→ **HOW TO COMPLETE THIS TASK**
Select each line in the material below that contains the word "answer", and copy those lines out in full.

○ ○ ○

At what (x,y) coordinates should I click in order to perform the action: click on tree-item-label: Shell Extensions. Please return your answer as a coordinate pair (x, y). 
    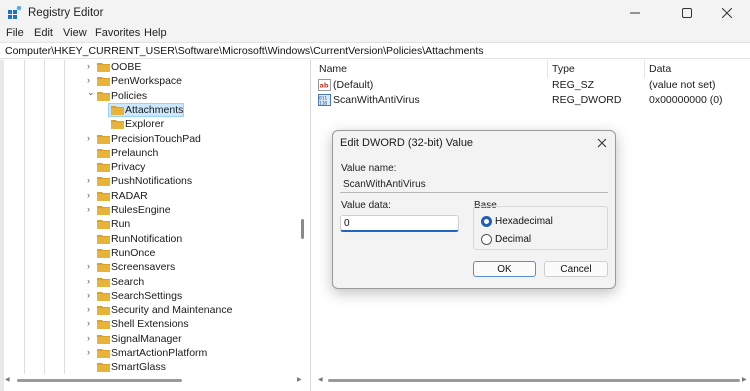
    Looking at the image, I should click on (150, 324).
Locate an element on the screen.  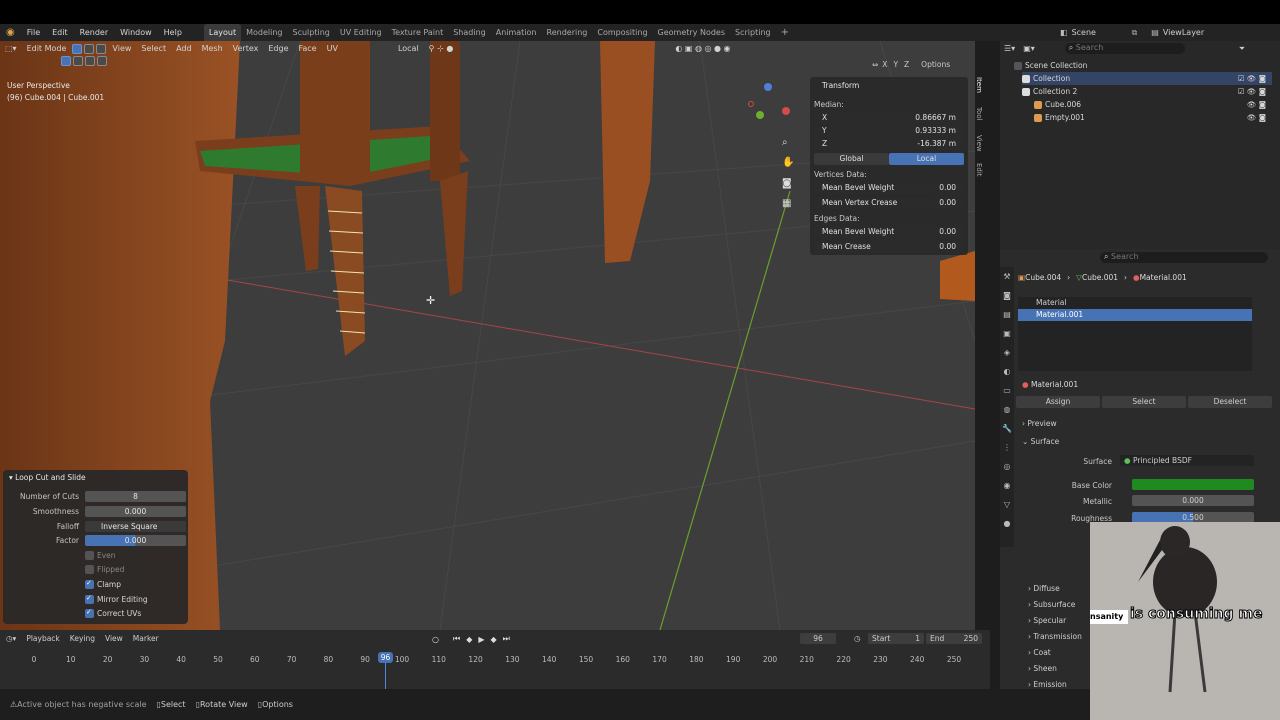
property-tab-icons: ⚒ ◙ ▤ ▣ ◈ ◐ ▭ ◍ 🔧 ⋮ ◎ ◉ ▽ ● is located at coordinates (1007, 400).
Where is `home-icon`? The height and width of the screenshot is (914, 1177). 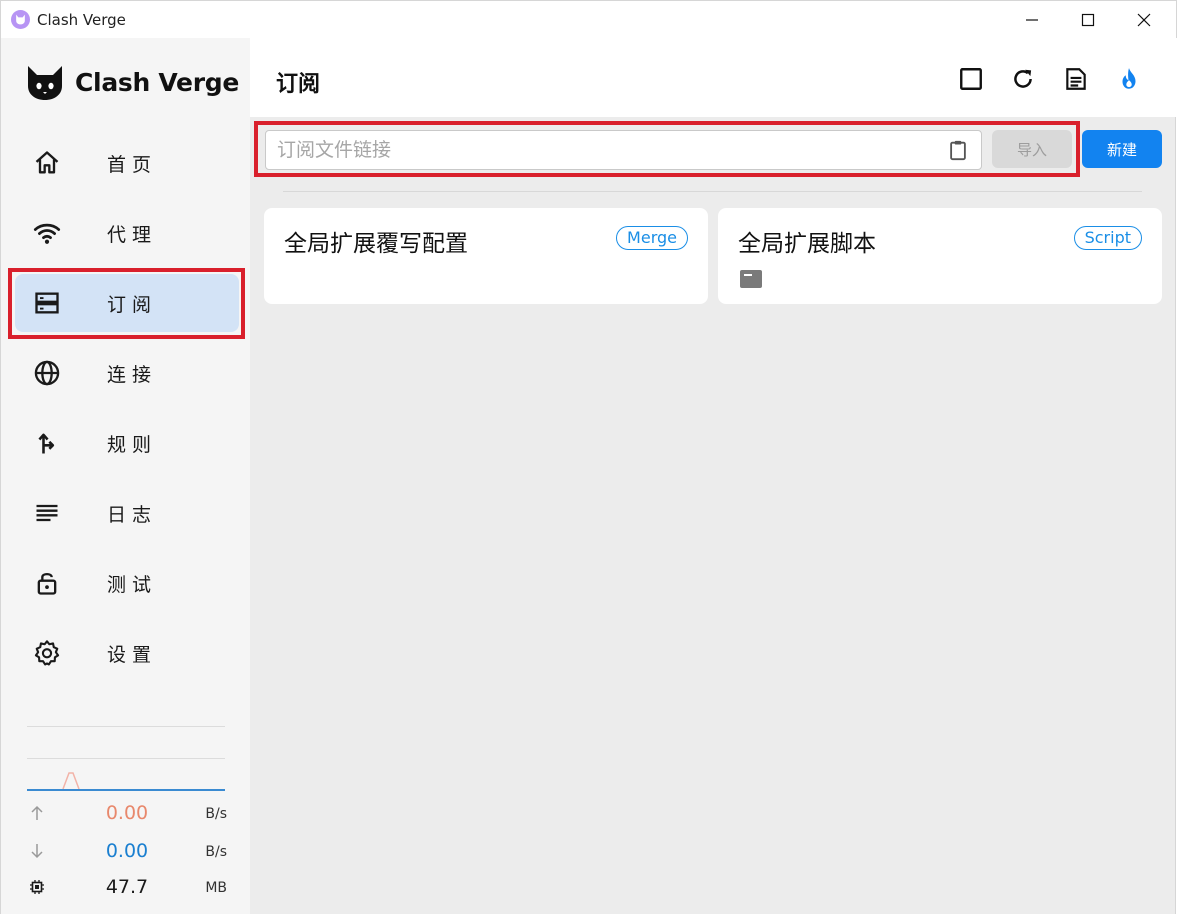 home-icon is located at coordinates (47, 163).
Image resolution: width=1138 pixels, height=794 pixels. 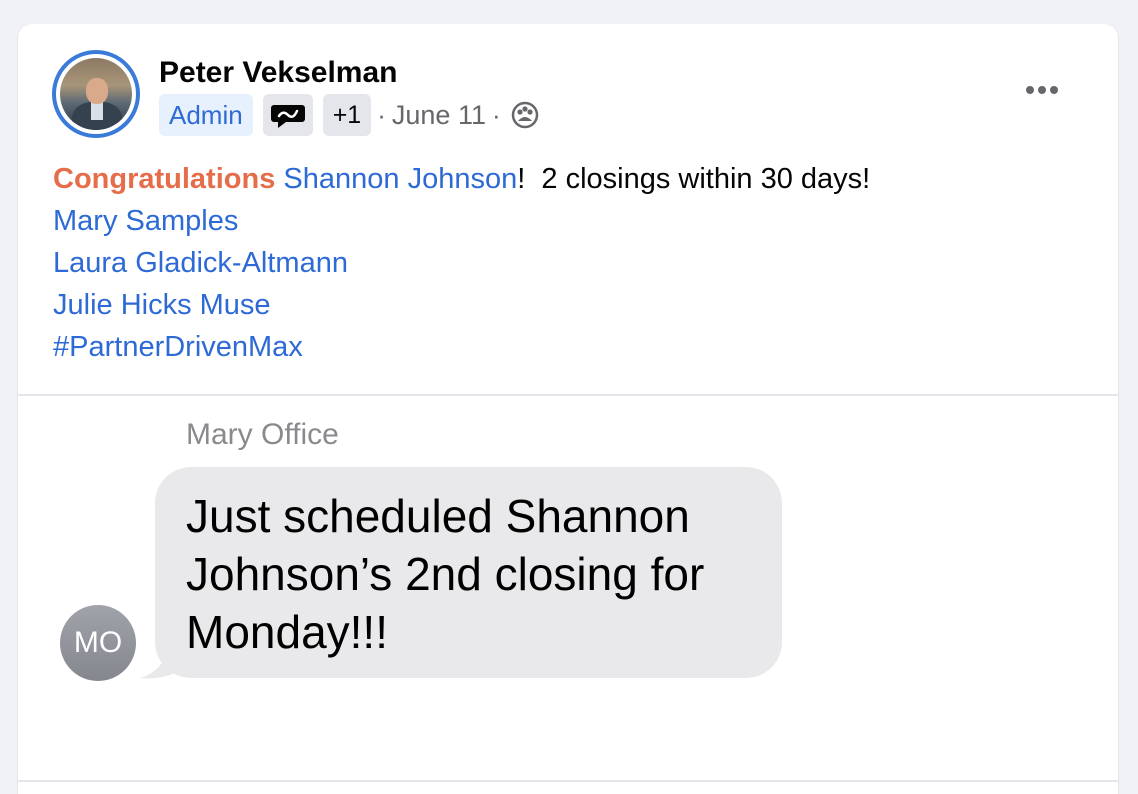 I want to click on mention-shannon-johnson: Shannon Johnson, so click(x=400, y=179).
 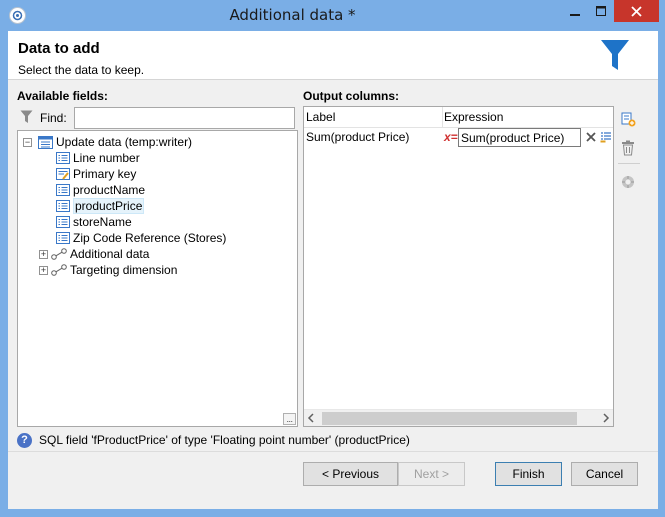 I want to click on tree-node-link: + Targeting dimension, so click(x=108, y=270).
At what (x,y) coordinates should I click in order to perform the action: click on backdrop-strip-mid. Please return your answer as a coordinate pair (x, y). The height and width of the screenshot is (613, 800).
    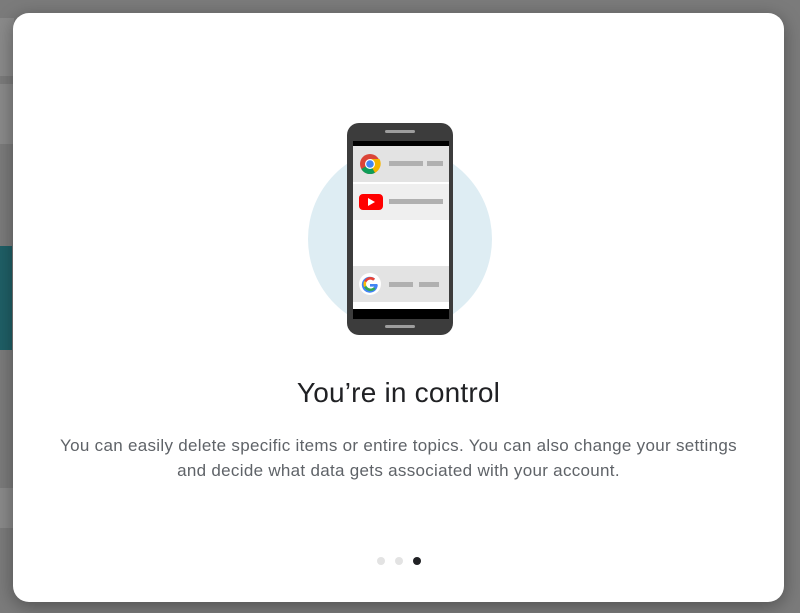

○ ○ ○

→ **TASK OUTPUT**
At what (x,y) coordinates should I click in order to perform the action: click on tree-item-label: Shell Extensions. Please return your answer as a coordinate pair (x, y). 
At what (x,y) coordinates should I click in order to perform the action: click on backdrop-strip-mid. Please return your answer as a coordinate pair (x, y). The height and width of the screenshot is (613, 800).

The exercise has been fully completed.